**Work request:** Only the lines below, from the one with "Tutoriels et Vidéos (202, 2336)" through the one with "Franche-Comté - Blason | Autocollant Coeur j'aime (443, 2104)", are to be written out, exactly.

**Input for this task:**
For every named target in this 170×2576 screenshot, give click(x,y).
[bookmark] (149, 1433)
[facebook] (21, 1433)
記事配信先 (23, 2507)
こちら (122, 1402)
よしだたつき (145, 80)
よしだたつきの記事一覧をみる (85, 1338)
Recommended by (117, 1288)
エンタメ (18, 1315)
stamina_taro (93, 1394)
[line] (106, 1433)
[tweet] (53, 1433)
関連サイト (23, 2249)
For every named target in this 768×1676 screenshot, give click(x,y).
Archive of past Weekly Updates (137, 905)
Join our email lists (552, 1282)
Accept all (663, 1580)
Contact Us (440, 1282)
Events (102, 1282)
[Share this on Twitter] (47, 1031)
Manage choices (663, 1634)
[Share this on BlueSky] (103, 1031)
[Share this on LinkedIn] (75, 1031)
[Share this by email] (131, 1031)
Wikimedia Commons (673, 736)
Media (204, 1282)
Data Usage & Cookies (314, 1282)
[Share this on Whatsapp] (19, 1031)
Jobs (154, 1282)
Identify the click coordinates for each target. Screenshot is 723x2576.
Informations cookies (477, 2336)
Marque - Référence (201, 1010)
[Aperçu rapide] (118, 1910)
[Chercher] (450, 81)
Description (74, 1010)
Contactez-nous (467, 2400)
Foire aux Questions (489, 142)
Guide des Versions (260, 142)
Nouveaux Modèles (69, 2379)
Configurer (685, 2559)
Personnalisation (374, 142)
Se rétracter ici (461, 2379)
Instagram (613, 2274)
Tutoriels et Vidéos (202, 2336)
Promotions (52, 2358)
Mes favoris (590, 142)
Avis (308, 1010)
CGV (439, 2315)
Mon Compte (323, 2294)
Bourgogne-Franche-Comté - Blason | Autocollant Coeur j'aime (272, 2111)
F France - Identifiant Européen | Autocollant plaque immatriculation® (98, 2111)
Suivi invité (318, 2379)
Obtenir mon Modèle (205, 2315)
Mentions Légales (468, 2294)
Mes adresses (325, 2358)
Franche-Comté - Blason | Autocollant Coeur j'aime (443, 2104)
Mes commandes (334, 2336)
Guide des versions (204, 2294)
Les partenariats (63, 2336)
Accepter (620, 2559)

**Result below:**
Tutoriels et Vidéos (202, 2336)
Promotions (52, 2358)
Mes favoris (590, 142)
Avis (308, 1010)
CGV (439, 2315)
Mon Compte (323, 2294)
Bourgogne-Franche-Comté - Blason | Autocollant Coeur j'aime (272, 2111)
F France - Identifiant Européen | Autocollant plaque immatriculation® (98, 2111)
Suivi invité (318, 2379)
Obtenir mon Modèle (205, 2315)
Mentions Légales (468, 2294)
Mes adresses (325, 2358)
Franche-Comté - Blason | Autocollant Coeur j'aime (443, 2104)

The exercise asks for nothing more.